Required action – Search the entries for the word "Given". Copy every line where it turns up.

Source data –
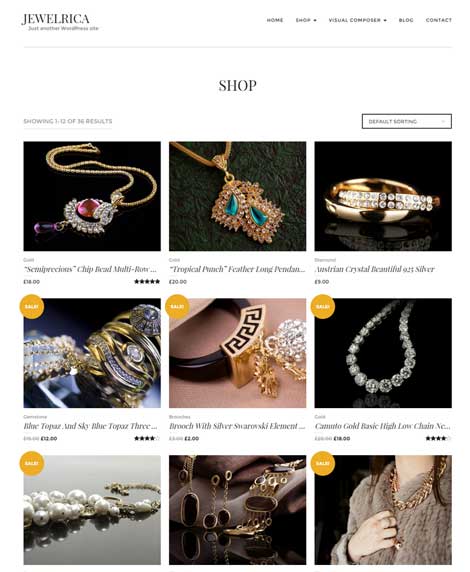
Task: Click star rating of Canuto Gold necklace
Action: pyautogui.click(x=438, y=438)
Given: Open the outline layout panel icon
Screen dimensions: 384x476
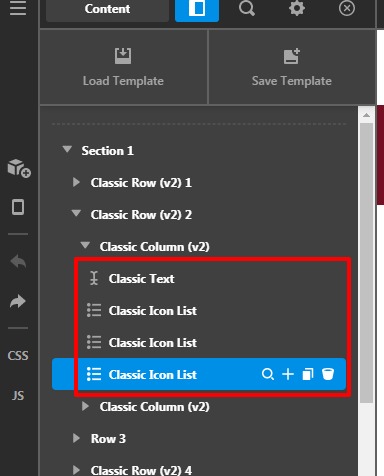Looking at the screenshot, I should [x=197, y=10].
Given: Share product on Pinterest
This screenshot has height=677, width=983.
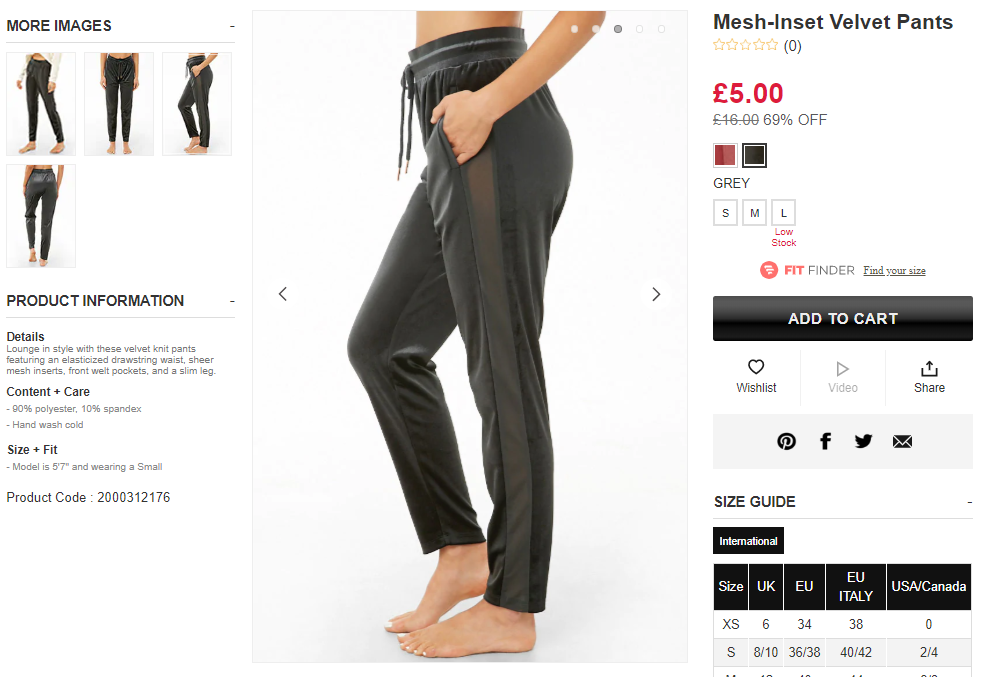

Response to the task –
Given: Open the outline layout panel icon
Given: Share product on Pinterest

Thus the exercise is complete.